§ **Exercise**
The word to find is "will". Copy each line of the material that contains it.
»»
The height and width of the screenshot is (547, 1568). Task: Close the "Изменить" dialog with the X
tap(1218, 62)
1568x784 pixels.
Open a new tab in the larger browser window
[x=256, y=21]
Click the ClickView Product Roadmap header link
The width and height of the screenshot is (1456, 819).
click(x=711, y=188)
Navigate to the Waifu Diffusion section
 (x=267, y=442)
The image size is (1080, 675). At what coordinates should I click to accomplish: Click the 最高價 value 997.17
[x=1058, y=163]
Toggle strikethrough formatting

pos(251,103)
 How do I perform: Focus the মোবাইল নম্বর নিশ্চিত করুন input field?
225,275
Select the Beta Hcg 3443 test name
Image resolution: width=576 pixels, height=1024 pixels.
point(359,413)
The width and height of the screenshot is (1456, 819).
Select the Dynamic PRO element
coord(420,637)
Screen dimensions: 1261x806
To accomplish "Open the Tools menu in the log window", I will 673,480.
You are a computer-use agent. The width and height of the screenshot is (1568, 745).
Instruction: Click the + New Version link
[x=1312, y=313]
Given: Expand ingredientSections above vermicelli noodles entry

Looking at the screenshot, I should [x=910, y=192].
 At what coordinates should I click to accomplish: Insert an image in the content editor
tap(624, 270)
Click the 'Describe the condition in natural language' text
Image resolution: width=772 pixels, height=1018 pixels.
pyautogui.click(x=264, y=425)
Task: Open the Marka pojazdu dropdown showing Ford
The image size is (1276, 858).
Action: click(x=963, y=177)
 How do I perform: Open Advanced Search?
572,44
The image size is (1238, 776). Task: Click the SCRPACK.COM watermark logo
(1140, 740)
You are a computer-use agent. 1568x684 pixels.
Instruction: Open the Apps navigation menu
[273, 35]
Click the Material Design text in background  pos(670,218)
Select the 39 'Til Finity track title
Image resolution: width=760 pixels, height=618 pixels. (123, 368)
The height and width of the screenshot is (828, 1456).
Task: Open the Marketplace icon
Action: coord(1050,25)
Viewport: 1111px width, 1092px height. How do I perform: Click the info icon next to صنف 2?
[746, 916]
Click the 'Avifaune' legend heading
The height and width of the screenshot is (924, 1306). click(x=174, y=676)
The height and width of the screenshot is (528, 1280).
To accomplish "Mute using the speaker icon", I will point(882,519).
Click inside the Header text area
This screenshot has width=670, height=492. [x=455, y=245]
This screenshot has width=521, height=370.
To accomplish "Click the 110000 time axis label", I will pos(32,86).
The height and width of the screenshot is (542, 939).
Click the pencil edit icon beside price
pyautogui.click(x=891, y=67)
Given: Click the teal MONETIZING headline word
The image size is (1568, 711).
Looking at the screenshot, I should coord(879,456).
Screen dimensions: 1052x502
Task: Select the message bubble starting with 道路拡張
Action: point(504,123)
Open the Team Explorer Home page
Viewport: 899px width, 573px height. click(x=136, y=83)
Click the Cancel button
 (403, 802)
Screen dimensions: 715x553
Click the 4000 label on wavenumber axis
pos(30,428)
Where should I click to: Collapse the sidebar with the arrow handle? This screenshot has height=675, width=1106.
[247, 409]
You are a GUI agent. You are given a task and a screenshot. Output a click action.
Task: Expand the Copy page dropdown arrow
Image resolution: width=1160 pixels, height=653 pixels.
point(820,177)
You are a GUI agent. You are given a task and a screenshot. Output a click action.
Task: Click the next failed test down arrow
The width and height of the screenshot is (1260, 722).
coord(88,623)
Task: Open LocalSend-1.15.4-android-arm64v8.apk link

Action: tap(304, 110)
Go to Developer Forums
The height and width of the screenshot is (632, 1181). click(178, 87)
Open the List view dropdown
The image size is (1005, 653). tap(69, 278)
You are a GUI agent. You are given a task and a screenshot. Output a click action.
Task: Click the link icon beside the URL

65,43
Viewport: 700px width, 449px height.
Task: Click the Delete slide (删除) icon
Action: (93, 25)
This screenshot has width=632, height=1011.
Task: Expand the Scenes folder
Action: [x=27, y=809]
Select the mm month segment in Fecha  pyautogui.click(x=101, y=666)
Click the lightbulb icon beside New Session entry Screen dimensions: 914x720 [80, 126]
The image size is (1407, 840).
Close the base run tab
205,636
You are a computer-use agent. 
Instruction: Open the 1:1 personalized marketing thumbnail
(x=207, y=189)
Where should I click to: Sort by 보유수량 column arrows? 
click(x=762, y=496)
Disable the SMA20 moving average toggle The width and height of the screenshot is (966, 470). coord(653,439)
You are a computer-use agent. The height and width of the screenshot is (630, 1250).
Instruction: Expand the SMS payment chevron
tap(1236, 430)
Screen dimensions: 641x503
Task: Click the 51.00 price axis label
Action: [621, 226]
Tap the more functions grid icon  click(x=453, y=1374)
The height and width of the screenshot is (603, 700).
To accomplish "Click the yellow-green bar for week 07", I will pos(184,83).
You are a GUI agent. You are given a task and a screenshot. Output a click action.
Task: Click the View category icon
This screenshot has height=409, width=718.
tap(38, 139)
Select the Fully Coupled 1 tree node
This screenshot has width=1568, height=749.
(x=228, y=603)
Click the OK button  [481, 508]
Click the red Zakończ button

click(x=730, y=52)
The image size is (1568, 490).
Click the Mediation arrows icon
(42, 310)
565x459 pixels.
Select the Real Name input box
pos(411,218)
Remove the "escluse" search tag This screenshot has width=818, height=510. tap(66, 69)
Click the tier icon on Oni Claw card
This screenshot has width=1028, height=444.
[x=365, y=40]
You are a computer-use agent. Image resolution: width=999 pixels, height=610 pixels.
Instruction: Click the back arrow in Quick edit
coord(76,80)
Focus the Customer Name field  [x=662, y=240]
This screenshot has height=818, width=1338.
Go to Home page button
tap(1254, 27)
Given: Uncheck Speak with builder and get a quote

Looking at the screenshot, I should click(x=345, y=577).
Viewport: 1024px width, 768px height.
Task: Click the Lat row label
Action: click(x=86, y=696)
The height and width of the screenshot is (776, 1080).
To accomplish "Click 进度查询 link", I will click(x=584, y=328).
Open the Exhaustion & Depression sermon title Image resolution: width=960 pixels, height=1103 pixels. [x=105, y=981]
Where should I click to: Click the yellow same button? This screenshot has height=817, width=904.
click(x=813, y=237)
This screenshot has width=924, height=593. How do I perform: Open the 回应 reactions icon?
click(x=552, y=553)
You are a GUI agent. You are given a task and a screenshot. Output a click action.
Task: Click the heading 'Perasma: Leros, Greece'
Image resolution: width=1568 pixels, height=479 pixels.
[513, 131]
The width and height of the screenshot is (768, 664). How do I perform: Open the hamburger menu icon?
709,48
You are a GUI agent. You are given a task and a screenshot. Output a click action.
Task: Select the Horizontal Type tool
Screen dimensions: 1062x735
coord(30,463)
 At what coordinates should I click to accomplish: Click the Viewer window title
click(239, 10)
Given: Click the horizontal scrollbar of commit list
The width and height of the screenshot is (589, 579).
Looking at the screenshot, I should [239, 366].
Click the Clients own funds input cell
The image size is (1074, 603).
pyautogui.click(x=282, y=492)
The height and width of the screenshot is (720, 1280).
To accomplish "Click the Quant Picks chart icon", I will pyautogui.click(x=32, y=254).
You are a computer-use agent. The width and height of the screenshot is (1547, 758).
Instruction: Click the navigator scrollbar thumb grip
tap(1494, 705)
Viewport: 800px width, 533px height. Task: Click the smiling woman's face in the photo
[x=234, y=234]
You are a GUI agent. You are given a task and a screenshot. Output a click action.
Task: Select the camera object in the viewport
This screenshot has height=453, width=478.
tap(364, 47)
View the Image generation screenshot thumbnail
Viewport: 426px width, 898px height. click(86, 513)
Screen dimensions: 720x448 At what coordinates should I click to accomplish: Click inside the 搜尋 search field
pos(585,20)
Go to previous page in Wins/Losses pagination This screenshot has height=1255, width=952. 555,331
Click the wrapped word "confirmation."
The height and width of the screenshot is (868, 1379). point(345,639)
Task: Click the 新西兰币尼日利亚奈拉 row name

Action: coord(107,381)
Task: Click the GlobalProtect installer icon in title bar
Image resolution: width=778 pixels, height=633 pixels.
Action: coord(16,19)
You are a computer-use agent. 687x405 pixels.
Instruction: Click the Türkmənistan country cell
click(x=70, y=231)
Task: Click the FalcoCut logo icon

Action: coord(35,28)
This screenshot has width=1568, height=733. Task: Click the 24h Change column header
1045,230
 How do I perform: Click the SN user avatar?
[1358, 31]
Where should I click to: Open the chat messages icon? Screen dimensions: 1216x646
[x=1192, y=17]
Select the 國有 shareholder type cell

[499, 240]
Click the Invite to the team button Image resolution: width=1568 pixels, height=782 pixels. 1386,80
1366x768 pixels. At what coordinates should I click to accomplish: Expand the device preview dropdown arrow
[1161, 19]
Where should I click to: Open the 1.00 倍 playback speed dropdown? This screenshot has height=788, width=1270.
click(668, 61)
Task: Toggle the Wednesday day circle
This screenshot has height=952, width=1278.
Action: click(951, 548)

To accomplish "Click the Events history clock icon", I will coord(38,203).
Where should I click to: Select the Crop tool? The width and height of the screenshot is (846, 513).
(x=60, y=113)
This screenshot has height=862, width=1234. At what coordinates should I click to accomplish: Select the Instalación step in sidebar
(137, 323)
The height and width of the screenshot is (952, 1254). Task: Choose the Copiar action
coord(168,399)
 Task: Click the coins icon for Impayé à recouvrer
««
§ **Answer to this task**
To accomplish "Open the Tools menu in the log window", I will 673,480.
To accomplish "Mute using the speaker icon", I will point(882,519).
To accomplish "Click the 110000 time axis label", I will pos(32,86).
To accomplish "Click the yellow-green bar for week 07", I will pos(184,83).
To accomplish "Click 进度查询 link", I will click(x=584, y=328).
To accomplish "Click the Quant Picks chart icon", I will pyautogui.click(x=32, y=254).
To accomplish "Click the Events history clock icon", I will coord(38,203).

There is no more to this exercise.